Crime dropped in each of the last two months of 2022, which city officials believed was an early sign that the NYPD was reversing many of the COVID-era trends that sent crime soaring at an unprecedented rate.
The city’s top cop highlighted, in a press release Friday, that the NYPD’s focus on gun violence has led to a 26.3% decrease in shooting incidents last month, 73 vs 99, with 24 fewer victims of the violence.
Those tallies show the city saw shooting levels last month near pre-pandemic levels. The Big Apple logged just five fewer shootings in January 2020, with 67, data shows.

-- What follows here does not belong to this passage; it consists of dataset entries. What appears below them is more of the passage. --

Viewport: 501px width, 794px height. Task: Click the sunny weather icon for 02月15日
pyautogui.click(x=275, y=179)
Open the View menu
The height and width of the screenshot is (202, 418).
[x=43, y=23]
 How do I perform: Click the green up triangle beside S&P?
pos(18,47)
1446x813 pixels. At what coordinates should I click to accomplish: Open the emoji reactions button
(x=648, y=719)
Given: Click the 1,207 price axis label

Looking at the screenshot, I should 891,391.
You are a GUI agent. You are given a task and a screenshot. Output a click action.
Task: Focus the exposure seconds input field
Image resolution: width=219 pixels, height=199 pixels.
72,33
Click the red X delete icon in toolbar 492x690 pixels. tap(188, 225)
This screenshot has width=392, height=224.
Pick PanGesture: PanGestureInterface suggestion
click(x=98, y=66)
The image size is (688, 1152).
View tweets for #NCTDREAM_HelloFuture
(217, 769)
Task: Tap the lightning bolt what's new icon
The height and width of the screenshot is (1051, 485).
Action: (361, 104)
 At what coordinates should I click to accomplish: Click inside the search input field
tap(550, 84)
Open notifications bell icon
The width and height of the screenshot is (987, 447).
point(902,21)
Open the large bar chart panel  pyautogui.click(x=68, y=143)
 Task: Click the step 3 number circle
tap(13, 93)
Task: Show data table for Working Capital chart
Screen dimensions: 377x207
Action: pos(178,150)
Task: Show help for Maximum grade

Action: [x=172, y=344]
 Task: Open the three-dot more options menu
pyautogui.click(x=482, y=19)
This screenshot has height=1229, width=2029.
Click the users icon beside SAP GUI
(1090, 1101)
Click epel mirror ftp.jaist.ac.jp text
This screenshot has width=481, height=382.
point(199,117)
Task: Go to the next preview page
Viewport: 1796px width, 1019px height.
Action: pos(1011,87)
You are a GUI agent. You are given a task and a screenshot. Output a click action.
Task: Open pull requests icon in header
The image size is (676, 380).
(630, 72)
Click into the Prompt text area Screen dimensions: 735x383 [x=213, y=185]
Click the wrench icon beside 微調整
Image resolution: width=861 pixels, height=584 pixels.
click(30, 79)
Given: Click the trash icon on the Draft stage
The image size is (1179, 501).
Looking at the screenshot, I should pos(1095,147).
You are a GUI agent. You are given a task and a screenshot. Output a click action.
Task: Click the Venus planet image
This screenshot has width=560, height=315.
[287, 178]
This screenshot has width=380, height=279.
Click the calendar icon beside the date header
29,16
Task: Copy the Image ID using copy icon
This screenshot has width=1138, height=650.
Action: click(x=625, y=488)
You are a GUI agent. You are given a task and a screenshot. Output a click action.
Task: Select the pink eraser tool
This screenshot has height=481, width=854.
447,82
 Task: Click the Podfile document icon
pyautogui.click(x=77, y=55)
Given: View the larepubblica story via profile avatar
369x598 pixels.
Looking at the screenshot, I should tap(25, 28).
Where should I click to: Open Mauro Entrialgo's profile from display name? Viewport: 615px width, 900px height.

“As we step forward through 2023 and beyond, the women and men of the New York City Police Department are continuing to effectively and efficiently suppress violence, address the drivers of crime, and safeguard our streets and our subways,” Sewell said.
“More work, however, is required when it comes to certain categories of crime, and we are determined in our efforts to reverse these trends,” she conceded.
Adams and his police leadership have repeatedly pointed the finger at rampant recidivists for much of the increase in crime last year due to controversial 2019 criminal justice reforms.
In his State of the City speech last month, the mayor vowed to increase funding to the city’s District Attorneys’ Offices and lobby Gov. Hochul for the same to help deal with the discovery burden that has led to an increase in criminal case dismissals under the reforms.
Hochul’s proposed budget released Monday provides $40 million in extra funding for more prosecutors and another $40 to help the criminal justice system meet the discovery requirement.